In order to manage allergies and asthma symptoms it is necessary to determine the start of the pollen dispersion. Accurate knowledge of prevalent aeroallergens can improve the diagnosis and treatment of patients. Pollen information is the key as it enables a timely start of the preventive and symptomatic treatment of seasonal allergy problems. Thus, a great need exists to catch airborne pollen and to determine immediately whether it is an allergy-causing plant species pollen or not. For these goals there exist more than 600 pollen counting stations all over Europe and only about 20 stations in Russia, where palynologists and volunteers spend much time for manual pollen operation using microscopes [24]. However, manual operation cannot provide information relevant enough for patients. For instance, 24% of adults and 40% of children in Europe cannot travel freely due to the lack of information on atmospheric pollen concentrations in different regions in Europe [11, 19].

Thus, a near real-time system, which can automate the recognition of pollen species, is required. Development of such a system can be achieved on the basis of the usage of digital images from a microscope. Recently machine learning and, particularly, deep learning have proven their effectiveness in a variety of applications such as image classification [21, 32], natural language processing [7, 33], speech recognition [10, 16].

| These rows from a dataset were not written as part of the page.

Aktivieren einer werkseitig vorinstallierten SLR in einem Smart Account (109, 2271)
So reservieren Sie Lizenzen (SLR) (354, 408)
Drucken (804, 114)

The need to automate pollen recognition was mentioned by Flenley for the first time in 1968 [12]. Since that time many attempts of such system development have been made, however, the problem is not completely solved yet. Proper classification of pollen grains allows to draw the appropriate conclusions and to solve problems faced by experts in other areas, not only aeropalynology [6, 29, 31].

Image recognition-based solution for this task consists of the following steps: pollen extraction, counting, and classification. Initially the image can include from 1 to about 50 pollen grains depending on their size and shape. Pollen extraction is the search of areas on image containing only one pollen grain per area and following pollen grain contouring. It can be obtained after preprocessing steps, described in Sect. 3.2. Counting is the quantitation of such extracted pollen grains. And classification is the determination of each pollen grain species. The final result can be presented as the percent composition of pollen species.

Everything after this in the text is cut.